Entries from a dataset
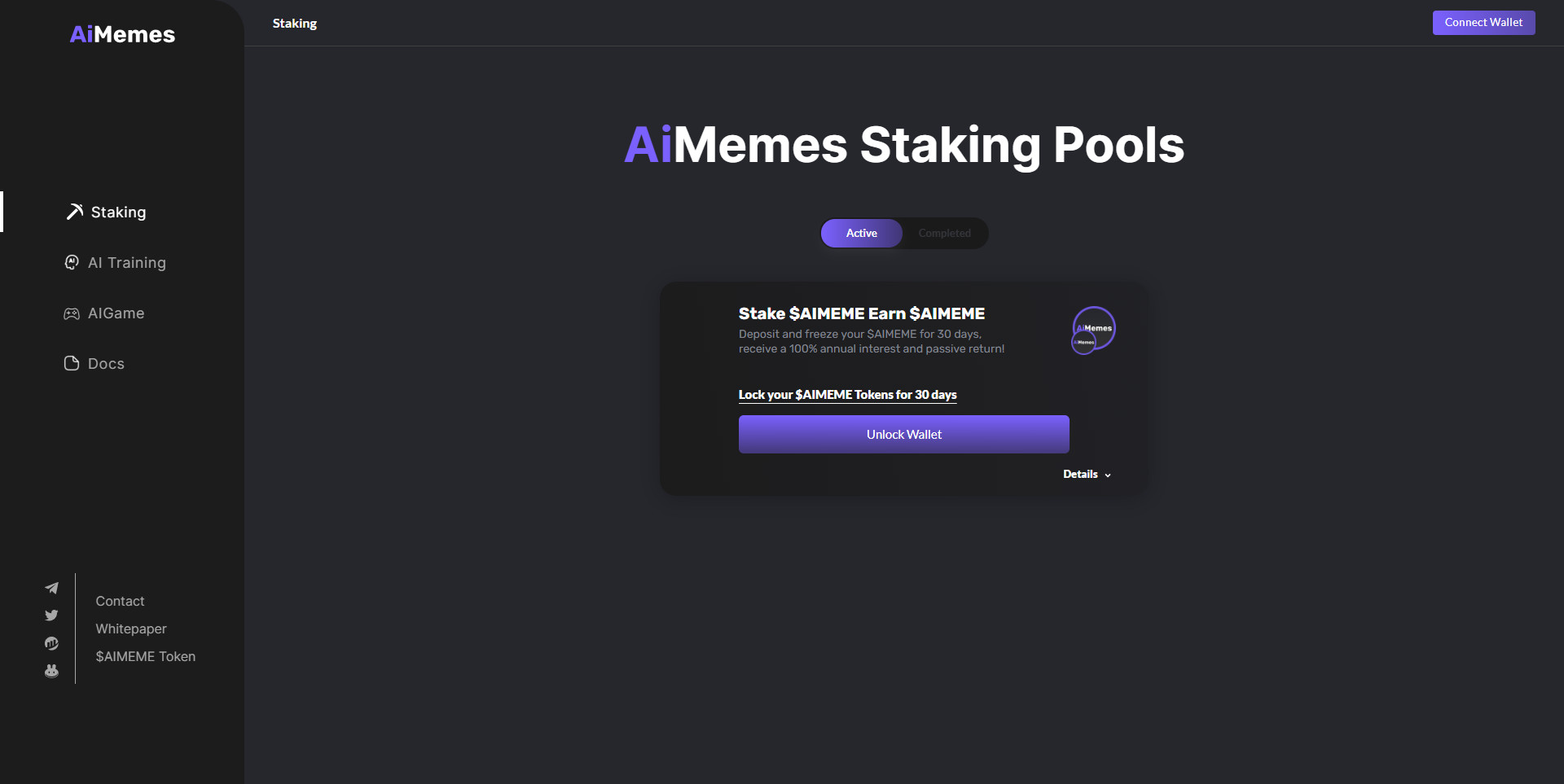Open the Whitepaper link

[131, 629]
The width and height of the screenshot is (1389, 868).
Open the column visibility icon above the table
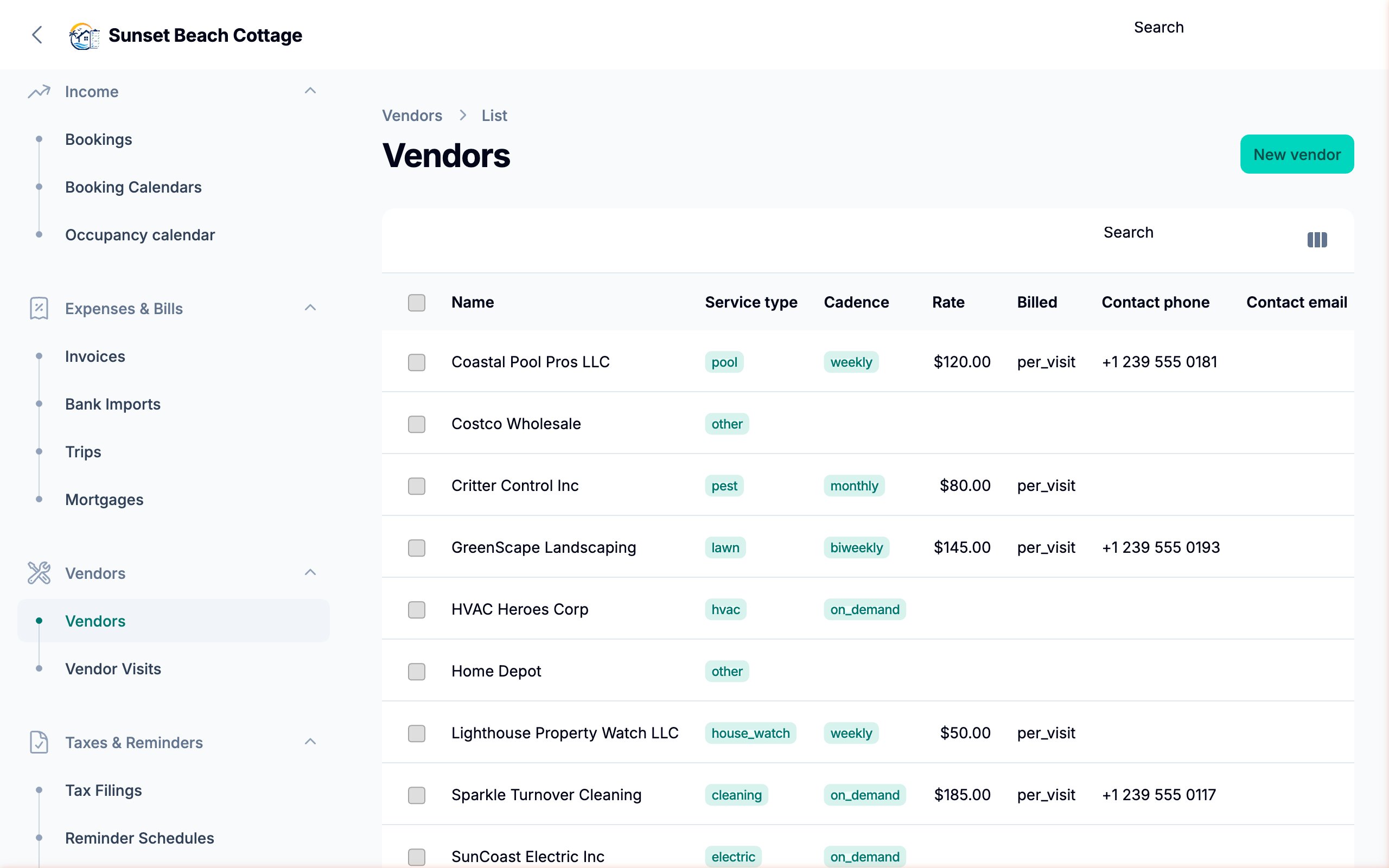point(1317,239)
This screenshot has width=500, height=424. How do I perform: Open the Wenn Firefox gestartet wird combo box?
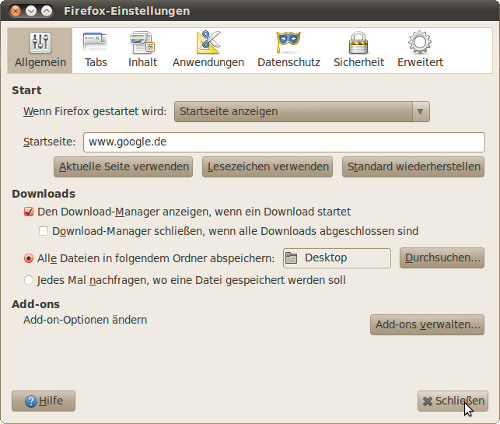[x=302, y=112]
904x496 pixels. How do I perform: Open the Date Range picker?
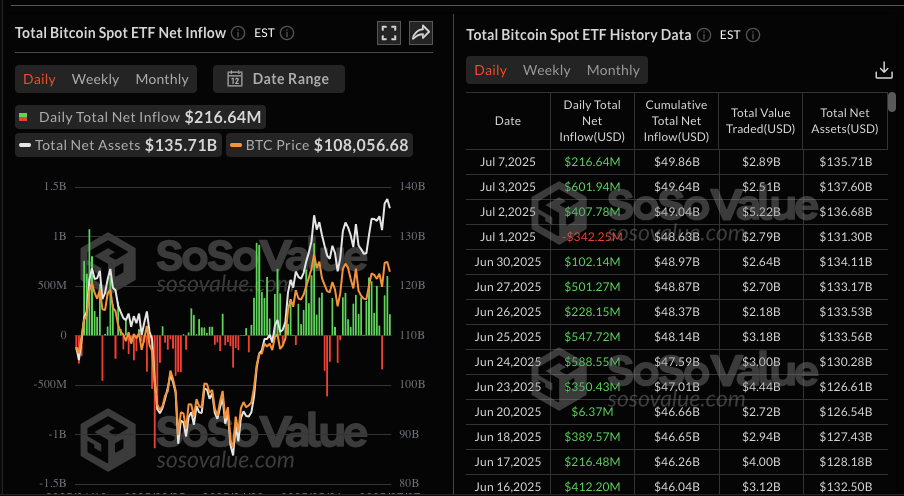pos(280,79)
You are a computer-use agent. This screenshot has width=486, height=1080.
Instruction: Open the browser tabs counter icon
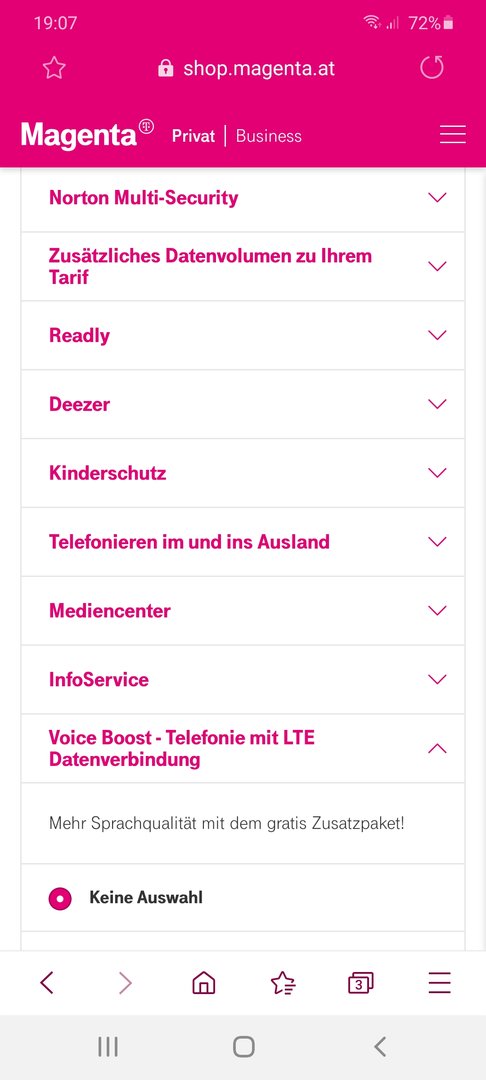pyautogui.click(x=360, y=983)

*Direction:*
Convert the data from the line containing "904x496 pixels. How" through the end into a numbered list, skipping blank lines and leaving out the pictures.

*The result:*
1. 904x496 pixels. How do I perform: Open the Date Range picker?
2. pos(280,79)
3. You are a computer-use agent. This screenshot has width=486, height=1080.
4. Instruction: Open the browser tabs counter icon
5. pyautogui.click(x=360, y=983)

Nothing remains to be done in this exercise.